Thursday, May 6, 2021
Judge Dabney L. Friedrich (D.D.C.) ruled that the CDC lacked authority to issue its nationwide eviction moratorium. At least six other federal courts have ruled on the moratorium; all but two have halted it.
The court ruled that while the agency has some authority under the Public Health Service Act to prevent the spread of communicable diseases, it doesn't have the authority to issue a moratorium on evictions. The court said that an eviction moratorium isn't "similar in nature to" the list of examples of the kinds of actions the CDC may take under the Act.

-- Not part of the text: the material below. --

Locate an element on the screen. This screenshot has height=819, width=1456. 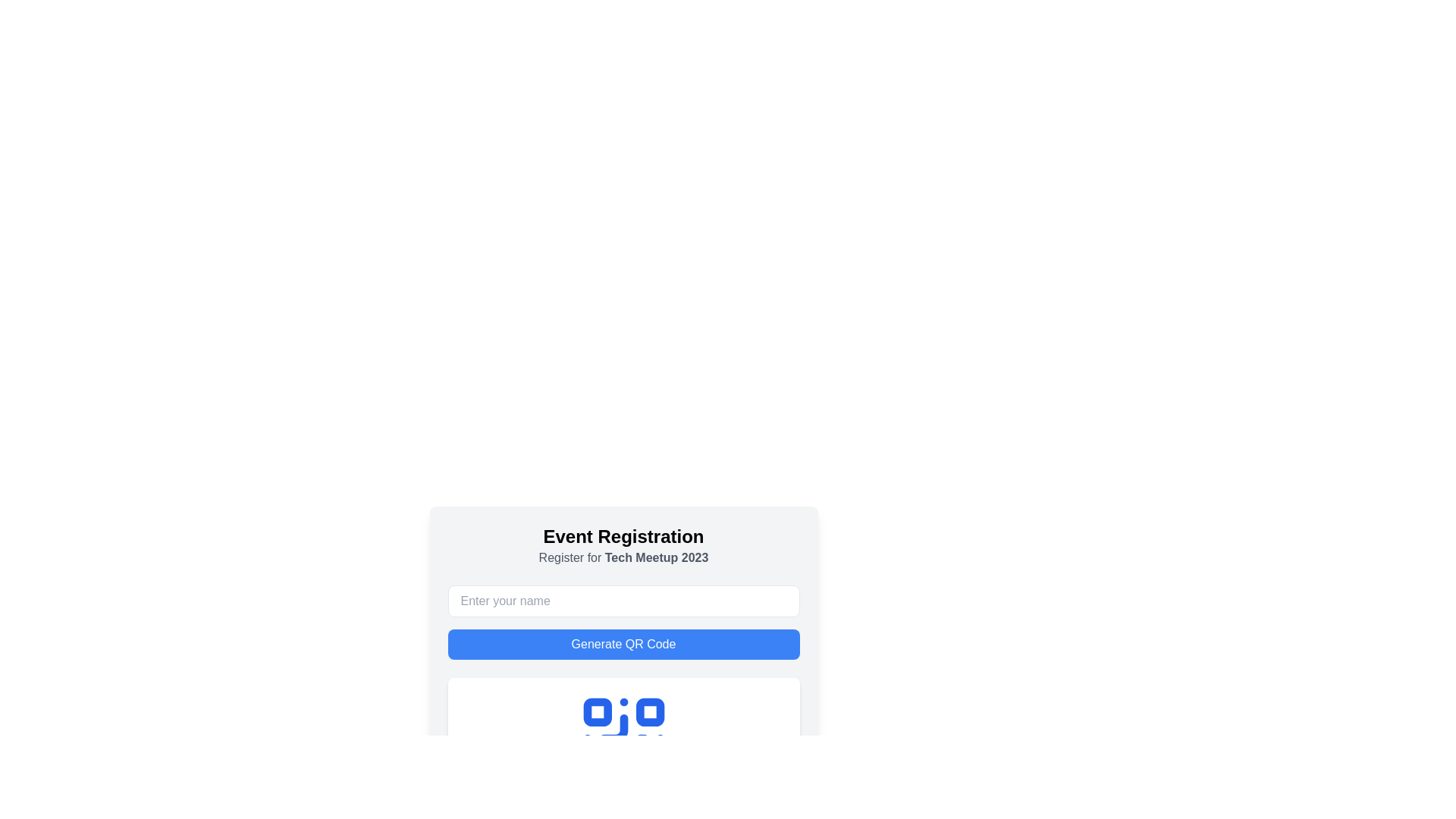
the button labeled 'Generate QR Code', which has a blue background and white text, to observe the hover effect is located at coordinates (623, 644).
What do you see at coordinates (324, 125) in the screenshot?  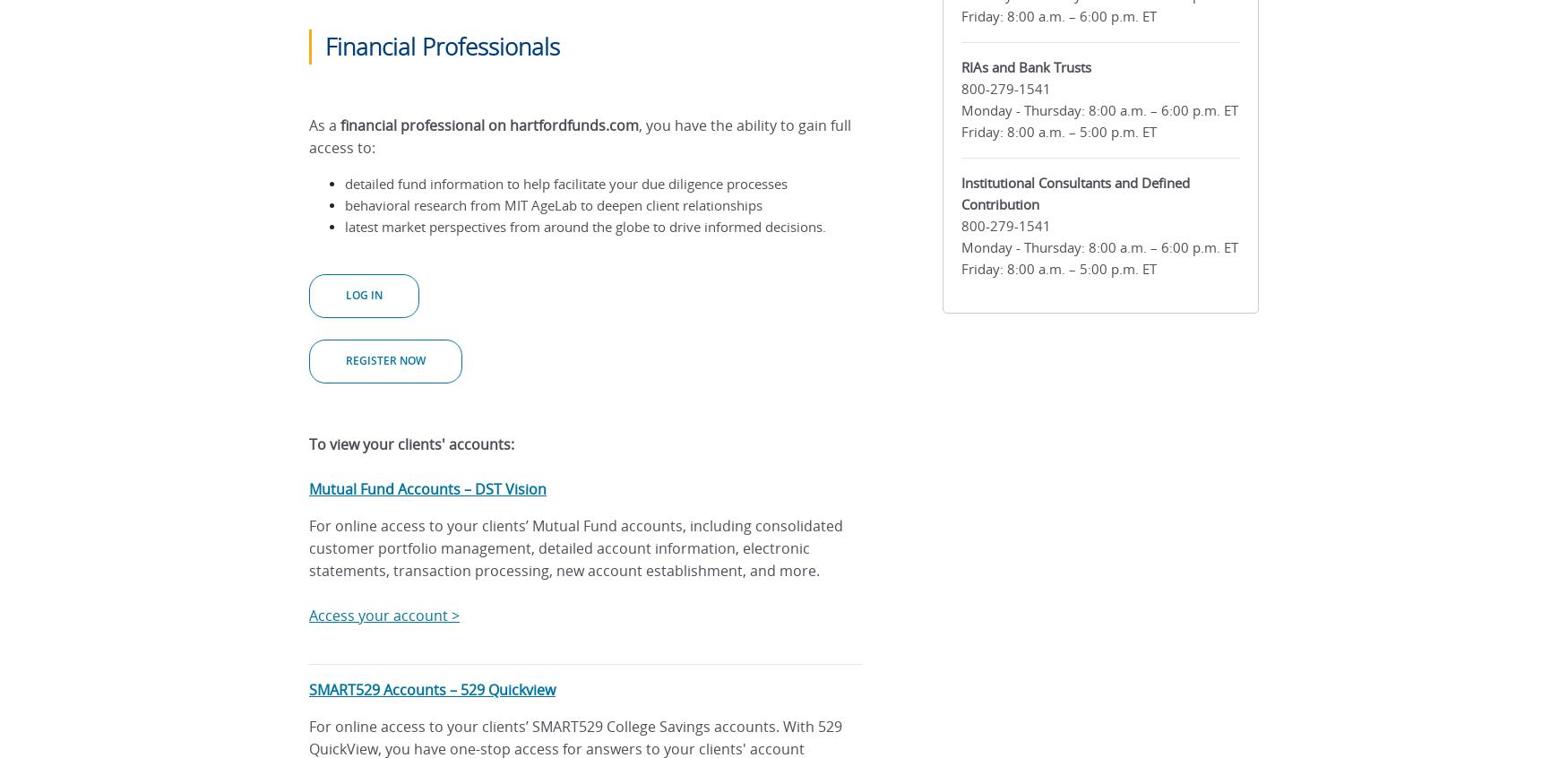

The court rejected the government's argument that Congress ratified the eviction moratorium, and the CDC's authority to implement it under the Public Health Service Act, in the Consolidated Appropriations Act. The court noted that while the Consolidated Appropriation Act extended the moratorium until January 31, 2021, it said that Congress didn't specifically ratify the CDC's reading of the Public Health Service Act as authorizing the agency to implement the moratorium. It held that "[b]ecause Congress withdrew its support for the CDC Order on January 31, 2021, the order now stands--and falls--on the text of the Public Health Service Act alone." And, as above, that's not enough, according to the court.
The court wholly vacated the moratorium, not, as the government argued, only as to the plaintiffs in this case.